*** Extracted material Section Begins ***

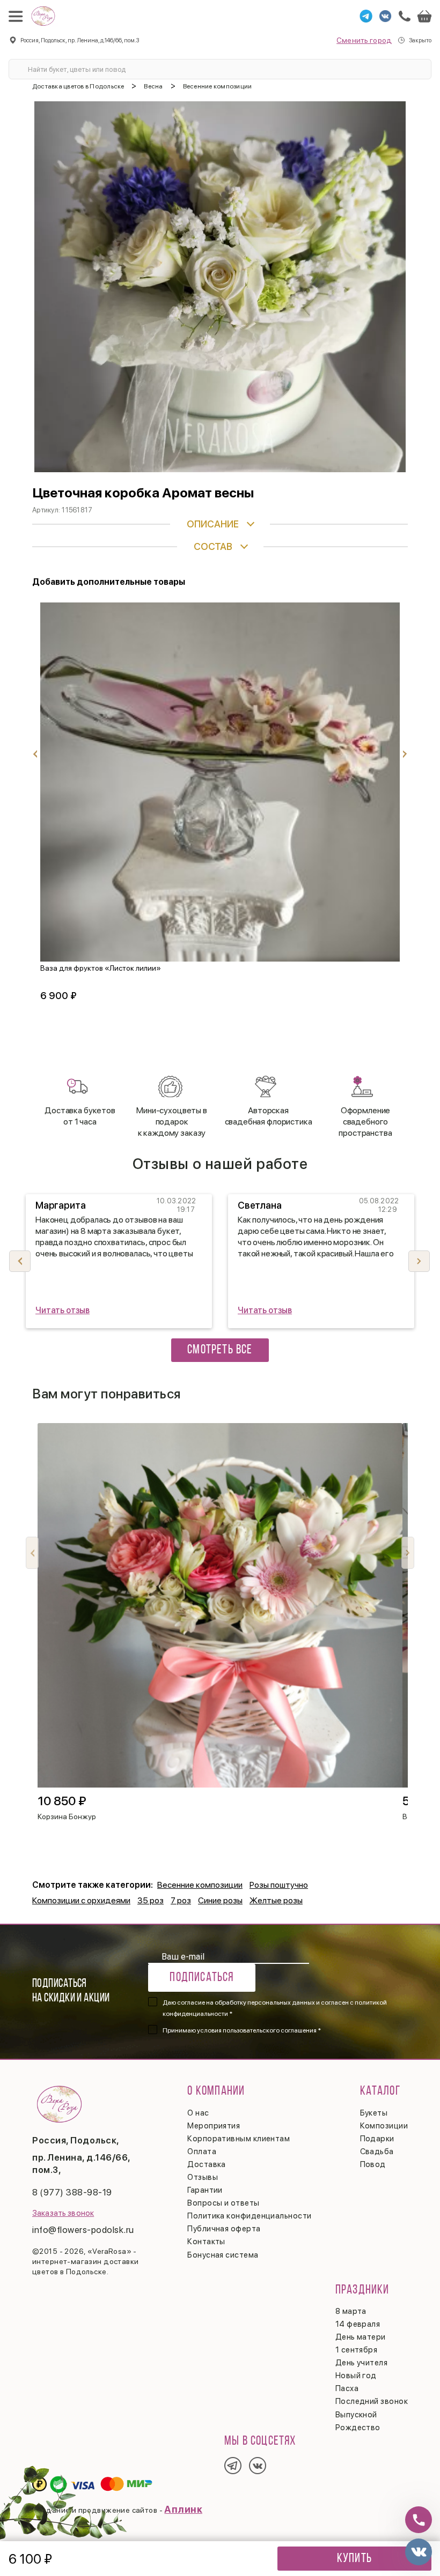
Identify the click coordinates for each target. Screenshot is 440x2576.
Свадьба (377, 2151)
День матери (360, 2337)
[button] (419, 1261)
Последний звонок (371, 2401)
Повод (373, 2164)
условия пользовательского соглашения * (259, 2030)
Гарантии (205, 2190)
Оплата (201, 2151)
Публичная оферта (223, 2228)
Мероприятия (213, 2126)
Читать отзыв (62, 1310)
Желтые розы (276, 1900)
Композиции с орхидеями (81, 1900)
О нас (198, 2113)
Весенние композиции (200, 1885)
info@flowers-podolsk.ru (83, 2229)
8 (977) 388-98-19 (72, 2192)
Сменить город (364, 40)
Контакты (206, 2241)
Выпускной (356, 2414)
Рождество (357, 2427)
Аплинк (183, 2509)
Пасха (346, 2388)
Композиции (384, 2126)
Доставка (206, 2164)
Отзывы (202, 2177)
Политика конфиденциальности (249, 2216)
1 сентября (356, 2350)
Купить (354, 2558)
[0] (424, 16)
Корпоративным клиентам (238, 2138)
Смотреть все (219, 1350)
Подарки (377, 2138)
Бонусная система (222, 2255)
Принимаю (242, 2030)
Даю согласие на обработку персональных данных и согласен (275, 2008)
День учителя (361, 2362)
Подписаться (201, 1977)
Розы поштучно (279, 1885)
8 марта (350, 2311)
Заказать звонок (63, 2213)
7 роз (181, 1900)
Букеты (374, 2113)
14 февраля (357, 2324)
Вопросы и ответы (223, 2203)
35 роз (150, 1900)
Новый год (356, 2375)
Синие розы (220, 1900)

*** Extracted material Section Ends ***
*** Extracted material Section Begins ***

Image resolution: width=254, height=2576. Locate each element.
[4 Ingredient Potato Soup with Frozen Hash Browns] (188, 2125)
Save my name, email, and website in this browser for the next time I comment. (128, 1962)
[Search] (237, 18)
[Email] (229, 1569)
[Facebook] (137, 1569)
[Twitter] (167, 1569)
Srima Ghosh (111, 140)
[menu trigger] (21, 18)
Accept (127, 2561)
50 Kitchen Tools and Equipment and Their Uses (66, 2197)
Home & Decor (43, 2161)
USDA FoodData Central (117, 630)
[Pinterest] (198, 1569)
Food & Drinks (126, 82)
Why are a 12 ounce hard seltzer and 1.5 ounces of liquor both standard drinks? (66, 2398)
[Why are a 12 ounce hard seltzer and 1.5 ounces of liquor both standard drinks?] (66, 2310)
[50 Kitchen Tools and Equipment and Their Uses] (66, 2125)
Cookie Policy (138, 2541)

*** Extracted material Section Ends ***

What you need to do:
Copy out all lines of the material containing the word "Kitchen".

Response:
50 Kitchen Tools and Equipment and Their Uses (66, 2197)
[50 Kitchen Tools and Equipment and Their Uses] (66, 2125)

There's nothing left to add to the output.